The strike began on May 16.
As the national bus strike edges into its third week, unions and bus bosses are set to meet again on Thursday to see if they can resolve the sticking points of the protracted negotiations.
The strike — which started on April 16 — has left commuters all over the country without transport.
READ MORE: Unions reject bus bosses’ ‘insulting’ offer, call for intensified strike action
Five different unions are participating in the strike, including the South African Transport and Allied Workers’ Union (Satawu), the National Union of Metalworkers of South Africa, the Tirisano Transport and Service Workers Union, the Transport and Omnibus Workers Union and the Transport and Allied Workers Union.
Despite interventions from the Commission for Conciliation, Mediation and Arbitration (CCMA) and labour and transport ministers, the negotiations between unions, drivers and bus bosses have consistently ended in a stalemate.
Satawu said the labour minister Mildred Oliphant managed to get the unions to lower their wage demands from 9.5% across the board for the first year and 8.5% for the second to 9% and 8.5% respectively.But the union said in a press statement employers had failed “to rise to the occasion”.
READ MORE: No pedal to the metal as bus strike rolls on
The last offer made by employers associations is an 8% wage increase for the first year and 8.5% for the second, said John Dammert from the employer’s caucus.
Last week, Satawu intimated employers in the bus industry had given the unions until Wednesday to accept this offer. Dammert denies such an ultimatum was made.
“Giving ultimatums is not in our domain as an association and it totally runs against the grain of negotiating in good will,” Dammert said.
Dammert added that the reason employers are sticking to their guns on the current offer is because of the ever-present operational difficulties faced by the bus sector. He cited Putco’s mass retrenchments and the bailout of Autopax after the company was unable to pay staff.
He explained the bus sector — in addition to operational difficulties — is dealing with dwindling support in the form of subsidies from the department of transport as another reason why employers could not meet the demands made by unions.

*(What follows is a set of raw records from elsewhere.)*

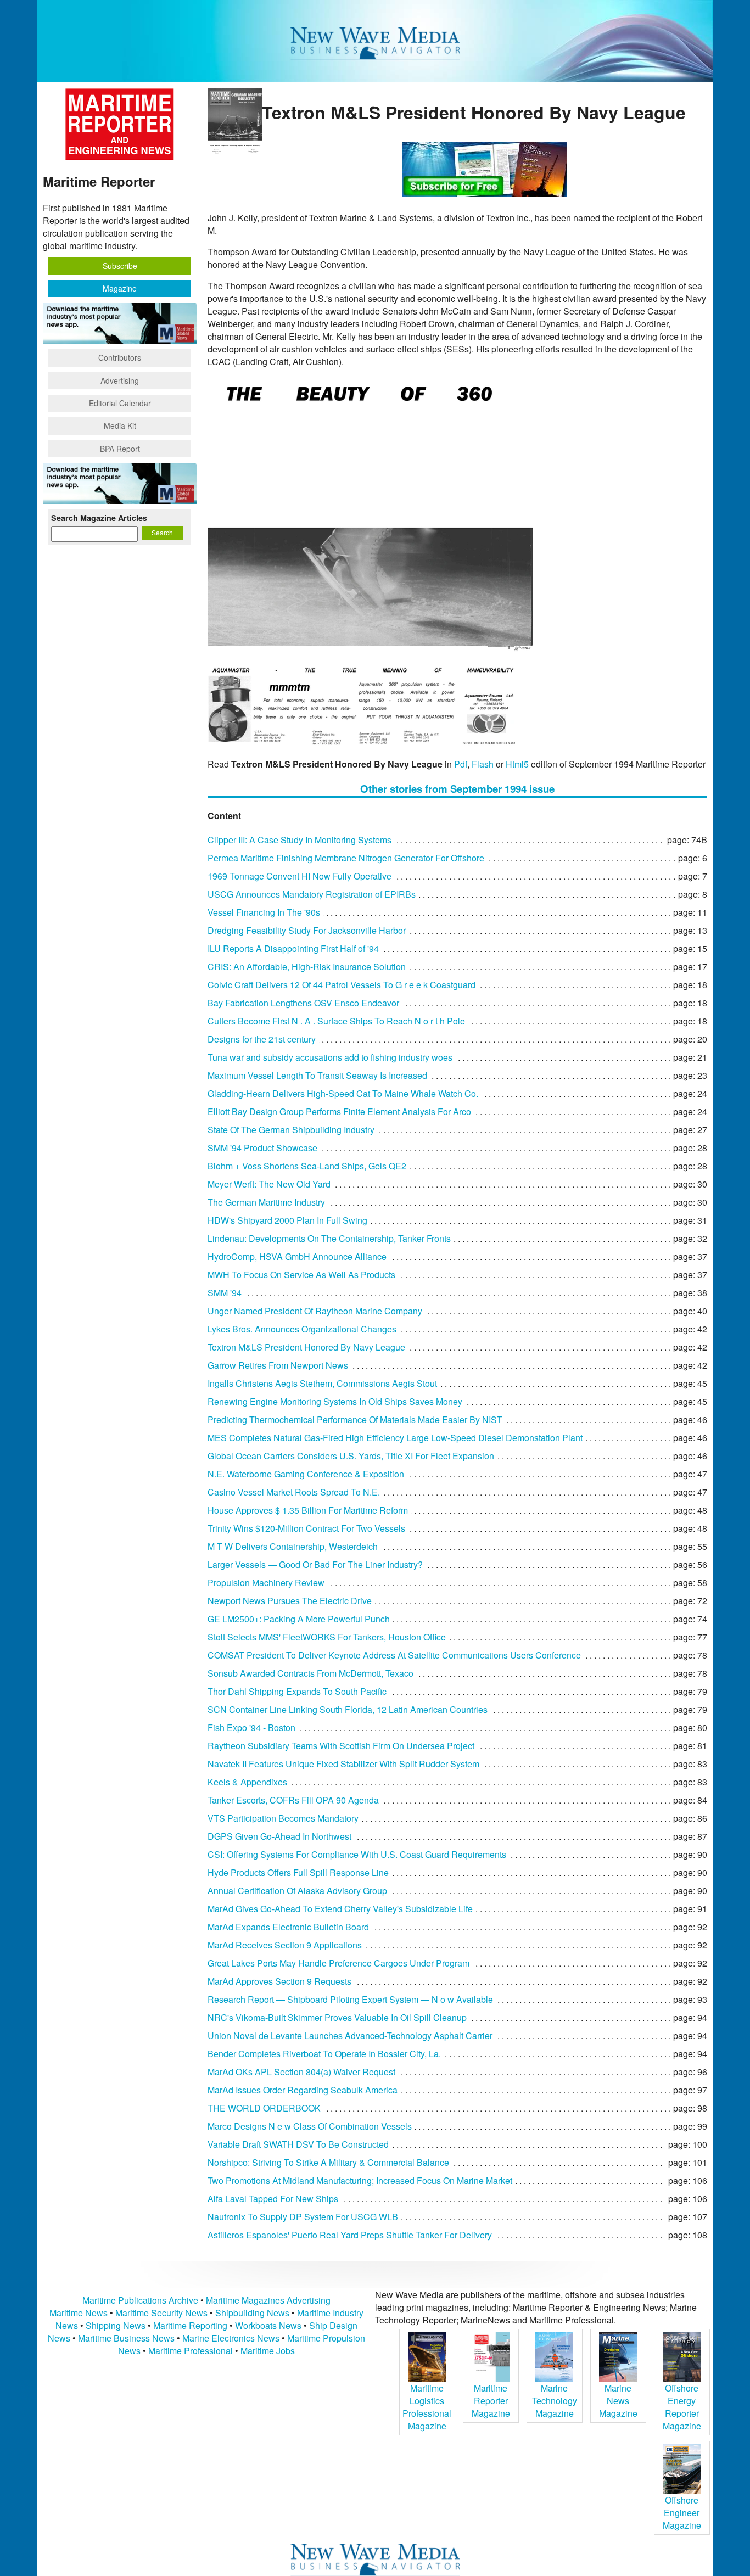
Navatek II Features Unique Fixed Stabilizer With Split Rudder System (343, 1763)
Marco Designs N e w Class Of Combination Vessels (310, 2126)
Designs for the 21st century (262, 1039)
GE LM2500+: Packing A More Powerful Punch (299, 1618)
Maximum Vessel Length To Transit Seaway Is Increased (317, 1075)
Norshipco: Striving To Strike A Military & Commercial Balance (328, 2162)
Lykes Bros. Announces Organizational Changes (302, 1329)
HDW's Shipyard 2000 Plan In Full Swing (287, 1220)
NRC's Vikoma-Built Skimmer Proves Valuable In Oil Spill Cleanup (337, 2017)
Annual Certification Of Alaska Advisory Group (297, 1890)
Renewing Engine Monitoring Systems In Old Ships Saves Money (335, 1401)
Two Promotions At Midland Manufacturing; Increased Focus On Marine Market (360, 2180)
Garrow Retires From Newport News (278, 1365)
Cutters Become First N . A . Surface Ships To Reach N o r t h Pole (336, 1021)
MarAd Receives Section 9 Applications (285, 1945)
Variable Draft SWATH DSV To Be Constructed (298, 2144)
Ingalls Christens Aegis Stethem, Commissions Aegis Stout (322, 1383)
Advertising (119, 380)
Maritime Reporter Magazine (491, 2401)
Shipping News (115, 2325)
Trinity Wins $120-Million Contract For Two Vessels (306, 1528)
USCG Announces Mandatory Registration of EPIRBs (312, 894)
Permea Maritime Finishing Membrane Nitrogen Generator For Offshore (346, 858)
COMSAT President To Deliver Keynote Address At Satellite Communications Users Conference (394, 1655)
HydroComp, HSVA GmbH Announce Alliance (297, 1256)
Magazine (120, 288)
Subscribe (120, 265)
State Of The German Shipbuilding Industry (291, 1129)
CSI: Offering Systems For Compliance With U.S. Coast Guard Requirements (357, 1854)
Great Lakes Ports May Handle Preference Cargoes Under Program (338, 1963)
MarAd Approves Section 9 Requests (279, 1981)
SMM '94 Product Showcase (262, 1147)
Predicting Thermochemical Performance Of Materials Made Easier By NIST (355, 1419)
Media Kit (120, 425)
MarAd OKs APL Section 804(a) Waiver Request (301, 2071)
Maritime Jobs (267, 2350)
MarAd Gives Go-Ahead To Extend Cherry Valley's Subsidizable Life (340, 1908)
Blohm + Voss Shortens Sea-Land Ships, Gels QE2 (307, 1166)
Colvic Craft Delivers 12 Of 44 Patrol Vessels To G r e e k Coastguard (341, 984)
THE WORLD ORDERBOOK (264, 2108)
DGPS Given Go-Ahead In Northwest (279, 1836)
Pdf (460, 764)
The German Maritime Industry (266, 1202)
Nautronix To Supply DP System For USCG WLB (303, 2216)
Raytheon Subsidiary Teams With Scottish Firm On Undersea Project (341, 1745)
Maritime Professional (190, 2350)
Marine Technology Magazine (554, 2401)
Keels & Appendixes (247, 1782)
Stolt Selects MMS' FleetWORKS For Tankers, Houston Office (327, 1637)
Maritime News (78, 2312)
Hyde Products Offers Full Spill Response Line (298, 1872)
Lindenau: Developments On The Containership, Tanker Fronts (329, 1238)
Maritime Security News (161, 2312)
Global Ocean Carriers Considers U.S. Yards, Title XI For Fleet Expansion (351, 1455)
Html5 (517, 764)
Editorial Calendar (120, 402)
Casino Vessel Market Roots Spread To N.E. (294, 1492)
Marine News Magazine (618, 2401)
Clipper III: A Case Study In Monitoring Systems (299, 839)
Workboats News (268, 2325)
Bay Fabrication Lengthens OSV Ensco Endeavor (303, 1002)
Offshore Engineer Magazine (682, 2513)
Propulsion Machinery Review (266, 1582)
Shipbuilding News (252, 2312)
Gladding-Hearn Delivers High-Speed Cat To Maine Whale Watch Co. (343, 1093)
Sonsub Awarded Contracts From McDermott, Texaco (310, 1673)
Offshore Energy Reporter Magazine (682, 2407)
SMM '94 (225, 1292)
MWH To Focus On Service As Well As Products (301, 1274)
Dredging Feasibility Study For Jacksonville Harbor (307, 930)
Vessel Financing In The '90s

But the department of transport has refuted this claim, saying that for 2018/19 financial year there has been a 3.24% increase on the Public Transport Operations Grant paid to operators.
Head of communications for the department Collen Msibi said that it is “incorrect to generalise that the ‘bus sector’ is suffering because of an inadequate increase to the subsidy because not all bus companies at the bargaining council are subsidised”.
Msibi added that, while commuter bus services are subsidised, long distance buses — which are also participating in the strike negotiations — are not subsidised.